Téhéran a de nombreuses raisons objectives de se sentir vulnérable et menacé. Géographiquement d’abord, comme le montre bien la carte ci-dessus, le territoire iranien est littéralement encerclé par des pays proches, voire à la botte, des intérêts américains.1 Au nord, depuis novembre 2001 et la traque des réseaux d’Al-Qaïda, des facilités militaires étasuniennes ont été installées au Tadjikistan, en Ouzbékistan et au Kirghizistan. Ces bases militaires viennent compléter celles situées au sud dans les pays du Golfe, qui, à l’image de l’Arabie Saoudite, sont des alliés traditionnels des États-Unis. A l’est et à l’ouest, en Afghanistan et en Irak, un gouvernement central a été mis en place par les Américains. Au sud-est, bien que la population nourrisse un anti-américanisme virulent, le Pakistan est officiellement et historiquement pro-américain depuis la Guerre froide. Enfin, les alliances nouées de longue date par Washington avec la Turquie limitrophe et Israël viennent davantage alimenter ce sentiment de siège.
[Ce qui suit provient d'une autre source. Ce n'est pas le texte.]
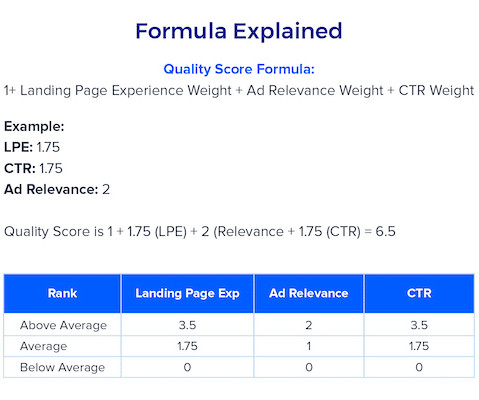Select the CTR column header
Screen dimensions: 479x400
419,293
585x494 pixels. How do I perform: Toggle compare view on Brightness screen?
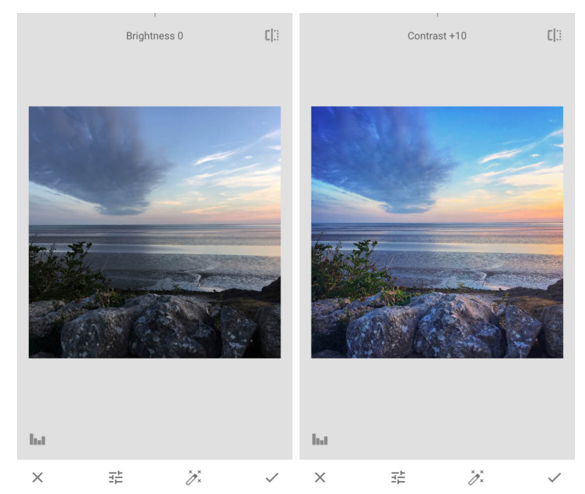click(x=272, y=35)
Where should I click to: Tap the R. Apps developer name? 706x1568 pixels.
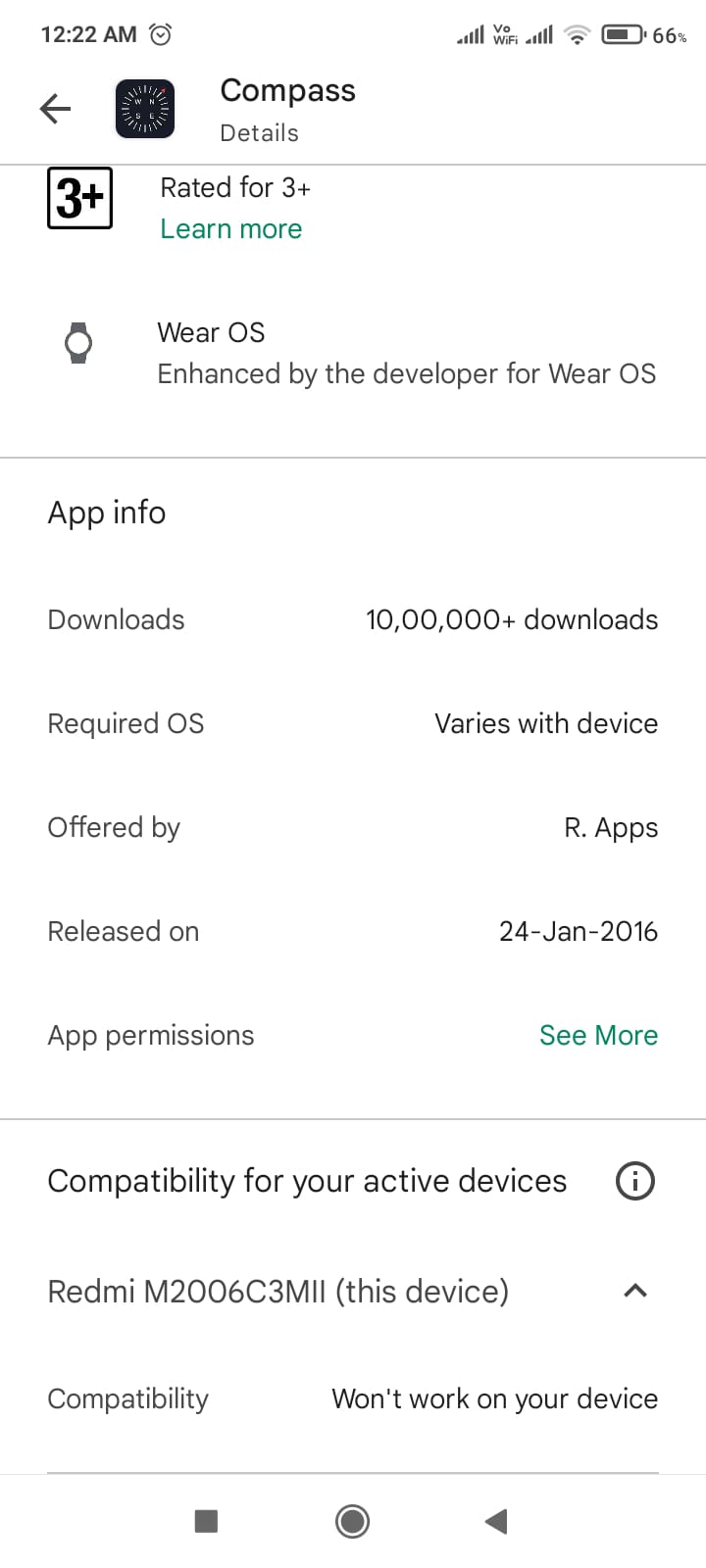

Cette vulnérabilité géostratégique ne serait pas tant problématique si l’Iran maintenait de bonnes relations avec les États-Unis. Mais, loin d’être au beau fixe, elles ont été pour le moins désastreuses depuis la Révolution islamique de 1979 qui porta les mollahs au pouvoir. Dès lors, des politiciens américains de premier plan n’ont cessé d’appeler de leurs vœux un changement de régime. A Téhéran, ces menaces sont perçues comme étant d’autant plus crédibles qu’en 1953, la CIA n’a pas hésité à intervenir en Iran afin de renverser le régime démocratiquement élu de Mossadegh car il n’était pas suffisamment aligné sur les positions américaines.2 Ce goût prononcé de la première puissance mondiale pour l’interventionnisme à outrance s’est encore vérifié en 2003, lorsque les Américains ont appliqué le dangereux concept de guerre préventive sur l’Irak. La même option est d’ailleurs aujourd’hui sérieusement envisagée contre l’Iran.3 En attendant, outre des sanctions économiques draconiennes qui asphyxient l’économie iranienne, une guerre souterraine contre Téhéran a d’ores et déjà été lancée. Dans ce cadre, des spécialistes iraniens du nucléaire ont été mystérieusement assassinés et des virus informatiques, développés conjointement par les États-Unis et Israël, se sont attaqués aux installations nucléaires iraniennes.4
Considérant cette vulnérabilité géostratégique ainsi que la menace que constitue le penchant interventionniste de l’Oncle Sam, ne serait-il pas rationnel pour l’Iran d’entreprendre l’acquisition d’une bombe nucléaire qui le prémunirait contre toute ingérence étrangère? Certainement. Cette démarche ne serait-elle pas même d’une certaine manière légitime? Dans l’absolu, non. Les armes nucléaires sont immorales et potentiellement dévastatrices. Rien ne pourra jamais totalement dédouaner la conscience de leurs détenteurs. Cependant, gardons à l’esprit que les neuf autres puissances nucléaires, dont l’étau régional constitué par Israël, le Pakistan et l’Inde, ont obtenu l’arme ultime uniquement dans une optique défensive de dissuasion, en particulier de par les menaces extérieures qui pesaient sur leur propre sécurité nationale.5 Seuls les États-Unis ont jusqu’ici utilisé la bombe atomique, rasant ainsi les villes de Hiroshima et Nagasaki en 1945… Moralement, les Américains sont d’autant moins crédibles dans leurs remontrances à l’encontre des Iraniens qu’ils ne se sont jamais offusqués des velléités nucléaires d’Israël, État qui n’a pourtant rien à envier à l’Iran en matière d’opacité.6 Deux poids, deux mesures. Mais quelle est donc la légitimité des donneurs de leçons?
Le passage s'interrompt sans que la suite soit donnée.